吕步舒咬牙切齿,甚至一拳头砸在桌子上,对云琅如此做非常不满。
董仲舒冷冷的看着吕步舒道:“夏侯静乃是老夫的敌人,却不是儒家之敌,我们的分歧不过是理念不同,说白了,我们研修的都是同一个学问。
老夫可以压制夏侯静,你身为我儒门大弟子,眼光怎可如此短浅?
凉州之地荒僻,不准夏侯静在那里传播学说,难道你准备亲自去凉州?
凉州的人性野蛮,能学会读书识字已经是侥天之幸了,如何能分辨谷梁与公羊孰优孰劣?
我儒家进门学问都是一样的,夏侯静愿意在那里传播儒学,对我儒家有利,且让他去做,你只需要压制谷梁成名弟子,比如梁赞之辈。
对于凉州学堂,该支持的一定要支持,老夫就不相信,他夏侯静,瑕丘江公能把那些野人归化成可以与我公羊一脉相媲美的大儒!”
吕步舒额头上的青筋暴跳,他很想说自家先生这是在养虎为患,见先生似乎不准备再讨论这个话题,只好按捺住心头的怒火低声道:“三日后您就要去长门宫了,不如,就让弟子代替先生做这个昌邑王相。”

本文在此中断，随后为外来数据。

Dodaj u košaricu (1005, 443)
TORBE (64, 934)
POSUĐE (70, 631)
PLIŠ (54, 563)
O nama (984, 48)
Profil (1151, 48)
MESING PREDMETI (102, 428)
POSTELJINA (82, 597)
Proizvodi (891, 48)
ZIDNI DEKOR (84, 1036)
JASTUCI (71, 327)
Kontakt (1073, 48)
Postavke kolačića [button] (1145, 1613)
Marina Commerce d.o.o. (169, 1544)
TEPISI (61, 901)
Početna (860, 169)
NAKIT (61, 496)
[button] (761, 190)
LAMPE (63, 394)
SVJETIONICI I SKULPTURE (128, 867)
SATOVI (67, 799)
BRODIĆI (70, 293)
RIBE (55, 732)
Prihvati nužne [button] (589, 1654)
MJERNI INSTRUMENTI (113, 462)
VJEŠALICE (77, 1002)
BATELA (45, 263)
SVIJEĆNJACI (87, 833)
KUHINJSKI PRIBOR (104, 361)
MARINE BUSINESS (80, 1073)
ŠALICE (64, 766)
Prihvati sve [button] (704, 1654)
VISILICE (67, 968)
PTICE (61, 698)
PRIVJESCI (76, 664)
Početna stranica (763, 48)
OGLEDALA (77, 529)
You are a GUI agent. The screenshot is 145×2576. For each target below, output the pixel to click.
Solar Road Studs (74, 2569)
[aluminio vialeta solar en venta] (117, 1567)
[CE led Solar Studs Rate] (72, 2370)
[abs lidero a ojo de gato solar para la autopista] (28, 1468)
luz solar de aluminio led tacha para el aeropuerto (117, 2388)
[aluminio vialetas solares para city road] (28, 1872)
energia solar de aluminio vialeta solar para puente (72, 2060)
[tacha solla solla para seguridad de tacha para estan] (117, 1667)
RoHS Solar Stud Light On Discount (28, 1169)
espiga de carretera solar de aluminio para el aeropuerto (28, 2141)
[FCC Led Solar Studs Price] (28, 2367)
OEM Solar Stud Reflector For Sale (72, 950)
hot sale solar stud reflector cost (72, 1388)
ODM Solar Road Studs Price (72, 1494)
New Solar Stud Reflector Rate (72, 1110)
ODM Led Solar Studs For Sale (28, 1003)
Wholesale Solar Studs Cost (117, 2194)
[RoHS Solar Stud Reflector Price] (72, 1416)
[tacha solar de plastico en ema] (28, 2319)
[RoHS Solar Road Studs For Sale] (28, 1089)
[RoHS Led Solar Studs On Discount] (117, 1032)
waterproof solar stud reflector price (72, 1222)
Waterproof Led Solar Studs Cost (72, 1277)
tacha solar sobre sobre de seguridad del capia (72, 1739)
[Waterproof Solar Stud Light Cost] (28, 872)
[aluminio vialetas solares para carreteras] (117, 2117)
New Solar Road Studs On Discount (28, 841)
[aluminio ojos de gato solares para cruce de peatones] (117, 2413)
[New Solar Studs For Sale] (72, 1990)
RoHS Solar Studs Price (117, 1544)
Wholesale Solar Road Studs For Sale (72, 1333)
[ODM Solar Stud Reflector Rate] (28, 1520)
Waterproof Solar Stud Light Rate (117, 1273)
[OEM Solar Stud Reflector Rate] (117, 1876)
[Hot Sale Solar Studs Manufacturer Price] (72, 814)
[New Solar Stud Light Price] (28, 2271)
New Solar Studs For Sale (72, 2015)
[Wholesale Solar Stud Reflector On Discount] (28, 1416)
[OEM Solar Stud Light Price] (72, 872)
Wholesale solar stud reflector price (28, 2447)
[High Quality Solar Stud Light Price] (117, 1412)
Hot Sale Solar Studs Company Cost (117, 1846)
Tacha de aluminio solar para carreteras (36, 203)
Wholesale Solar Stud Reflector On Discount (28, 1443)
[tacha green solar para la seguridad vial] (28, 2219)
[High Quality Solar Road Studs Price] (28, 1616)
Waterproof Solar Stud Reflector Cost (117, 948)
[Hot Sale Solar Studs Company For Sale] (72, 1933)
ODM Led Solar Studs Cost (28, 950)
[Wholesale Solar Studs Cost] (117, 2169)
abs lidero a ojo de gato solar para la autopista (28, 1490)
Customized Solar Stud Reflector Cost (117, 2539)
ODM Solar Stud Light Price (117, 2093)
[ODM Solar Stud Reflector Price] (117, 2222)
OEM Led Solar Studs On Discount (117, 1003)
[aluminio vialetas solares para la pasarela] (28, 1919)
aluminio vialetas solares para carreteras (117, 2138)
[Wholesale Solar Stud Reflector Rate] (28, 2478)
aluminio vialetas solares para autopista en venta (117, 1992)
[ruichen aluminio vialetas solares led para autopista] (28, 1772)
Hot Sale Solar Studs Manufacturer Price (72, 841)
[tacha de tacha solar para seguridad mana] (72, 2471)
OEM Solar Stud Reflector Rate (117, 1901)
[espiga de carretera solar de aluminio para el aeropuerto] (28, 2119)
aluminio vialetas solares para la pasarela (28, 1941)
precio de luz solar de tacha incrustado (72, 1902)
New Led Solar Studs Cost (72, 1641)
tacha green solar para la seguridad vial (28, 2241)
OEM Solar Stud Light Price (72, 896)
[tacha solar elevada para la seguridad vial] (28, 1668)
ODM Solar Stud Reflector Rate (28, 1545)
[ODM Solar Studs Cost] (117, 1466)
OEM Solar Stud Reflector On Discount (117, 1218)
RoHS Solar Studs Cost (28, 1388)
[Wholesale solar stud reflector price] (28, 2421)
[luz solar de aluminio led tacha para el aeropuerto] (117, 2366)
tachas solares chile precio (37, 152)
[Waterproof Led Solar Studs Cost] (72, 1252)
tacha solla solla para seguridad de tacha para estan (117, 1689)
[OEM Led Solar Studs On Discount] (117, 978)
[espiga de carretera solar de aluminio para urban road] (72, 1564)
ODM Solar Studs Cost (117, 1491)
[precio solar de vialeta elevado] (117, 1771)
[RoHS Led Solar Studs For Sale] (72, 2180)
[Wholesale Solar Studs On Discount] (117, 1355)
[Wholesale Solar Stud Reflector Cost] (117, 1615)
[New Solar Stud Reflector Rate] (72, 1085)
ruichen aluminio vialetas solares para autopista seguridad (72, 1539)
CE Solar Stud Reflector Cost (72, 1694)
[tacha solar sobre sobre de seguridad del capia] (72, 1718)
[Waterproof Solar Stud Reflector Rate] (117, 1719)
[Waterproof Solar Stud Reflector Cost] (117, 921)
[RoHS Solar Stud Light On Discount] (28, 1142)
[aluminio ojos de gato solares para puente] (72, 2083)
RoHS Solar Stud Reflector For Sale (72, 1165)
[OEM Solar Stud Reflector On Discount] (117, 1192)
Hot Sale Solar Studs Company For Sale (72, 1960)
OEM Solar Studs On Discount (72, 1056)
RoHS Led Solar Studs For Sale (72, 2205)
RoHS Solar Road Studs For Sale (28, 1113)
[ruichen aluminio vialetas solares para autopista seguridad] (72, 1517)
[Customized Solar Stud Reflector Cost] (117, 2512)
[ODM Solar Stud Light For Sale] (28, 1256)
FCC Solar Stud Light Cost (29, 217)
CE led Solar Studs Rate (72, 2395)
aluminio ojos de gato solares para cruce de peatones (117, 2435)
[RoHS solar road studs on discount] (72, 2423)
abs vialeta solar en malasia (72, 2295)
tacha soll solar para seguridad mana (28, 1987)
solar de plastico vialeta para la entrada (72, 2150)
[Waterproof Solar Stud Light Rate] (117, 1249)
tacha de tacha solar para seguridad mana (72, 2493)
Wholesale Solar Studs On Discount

董仲舒叹口气道:“你的名望不够,阿娇贵人就是看中了老夫还有些薄名,才做了如此安排。你可能不知道,就在昨日,陛下下令斩杀了凉州长史陈爽,这是阿娇贵人做的一次反击。老夫在这个夹缝中或许们活的如意,你去了,就是死路一条!”
“如此说来,长门宫正式与东宫决裂了?”
董仲舒摇摇头道:“未必,长平公主不断地给陛下敬献美人,就是为了拉拢关系,将长公主府与皇族牢牢地绑在一起。
卫皇后出自长公主府,刘据虽然与卫氏,霍氏,曹氏亲厚,刘据却并非一个感恩之辈。
李夫人也是出自长公主府,若阿娇贵人培育得人,对长公主府并非什么坏事。
现在,就看长公主,司马大将军,冠军侯,平阳侯这些人如何抉择了,唯一难过的只有卫皇后一人而已。
在看不清局面的情况下,一定不要参与夺嫡之争,我儒家日后一定要避免此类争执。
切记,切记!”
第一三一章 倒霉的会是谁呢?
彭琪贪婪的看着对面请楼上款款扭动腰肢的歌姬,不断地大声呼唤,希望引起对方的注意。
张安世用袖子遮着脸,他觉得今天邀请彭琪过来的喝酒,是一件非常丢人的事情。
好不容易等到彭琪尽兴了,笑吟吟的坐回座位,张安世才叹息一声道:“要是喜欢,就过去啊。”
彭琪撇撇嘴吧道:“师傅偏心,当年为了教导你,给了你一箱子黄金任由你挥霍。等到我们出来的时候,问师傅要这样的福利,师傅除过说了一个‘滚’字之外,再无其他。我哪里有钱去青楼?”
张安世皱眉道:“你可是五百石的官员,又坐在狱监这个肥缺上,怎么连上青楼的钱都没有呢?”
张安世的一句话就让彭琪变得暴怒起来,一把揪住张安世的脖领子低声吼叫道:“廷尉监牢就是人间地狱,耶耶的心软,这个月仅仅给犯人看病,就花掉了我大半的俸禄。剩下的勉强够吃饭,哪有余钱。”
张安世解开彭琪的拳头,微笑着道:“你在替官府出钱,活该你没钱啊。你就不能上报赵禹,王温舒,让他们替你出这笔钱?”